[Opening MATERIAL SUPPLIED section]
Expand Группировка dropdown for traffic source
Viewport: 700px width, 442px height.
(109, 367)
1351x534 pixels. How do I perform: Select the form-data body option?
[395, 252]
[Closing MATERIAL SUPPLIED section]
§ **TASK DESCRIPTION**
Could you restate every entry verbatim, please?

§ **TASK OUTPUT**
Expand Группировка dropdown for traffic source
Viewport: 700px width, 442px height.
(109, 367)
1351x534 pixels. How do I perform: Select the form-data body option?
[395, 252]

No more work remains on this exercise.